By loosening regulation, China was allowed to grow. America’s political left should consider this. Instead, we roll out disastrous financial regulations, like Dodd-Frank, which is a monstrous 848 pages long! It contains 400 new mandates, of which only 93 are law and intelligible enough to follow. The new law is a mess, whose difficulty has been cited by firms. The regulatory leviathan is worse when you look at health care.
On average, one hour spent on a patient is equivalent to thirty minutes of paperwork. The number of federally mandated reimbursements for hospitals for various ailments will increase from 18,000 to 140,000 that range from parrots, burns, and flaming water skis. In the Obama’s administrations huge power grab with Obamacare, it only adds more red tape, paperwork, and headaches. It is the wonder of socialized medicine. In all, the cost of these regulations is staggering. A study from the Small Businesses Administration found that our over-regulated economy costs an employer $10,585 dollars.

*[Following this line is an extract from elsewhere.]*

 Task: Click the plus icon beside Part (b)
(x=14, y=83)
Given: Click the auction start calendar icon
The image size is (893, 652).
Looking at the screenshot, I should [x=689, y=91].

America’s overregulation derives from big government. President Obama’s desire to increase the welfare state has proven to be expensive and killing America’s potential to have robust economic growth. His reforms and new mandates costs employers capital that could be used for investment to grow their businesses. These aren’t fat cat bankers. Small businesses employ the most workers in America and make less than $250,000 a year, but suffer at the behest of President Obama’s intransigent liberalism. Government involvement, and the resulting ineptitude that is killing America’s middle class, can best be summarized in the words of Milton Friedman, “If you put the federal government in charge of the Sahara Desert, in five years there’d be a shortage of sand.”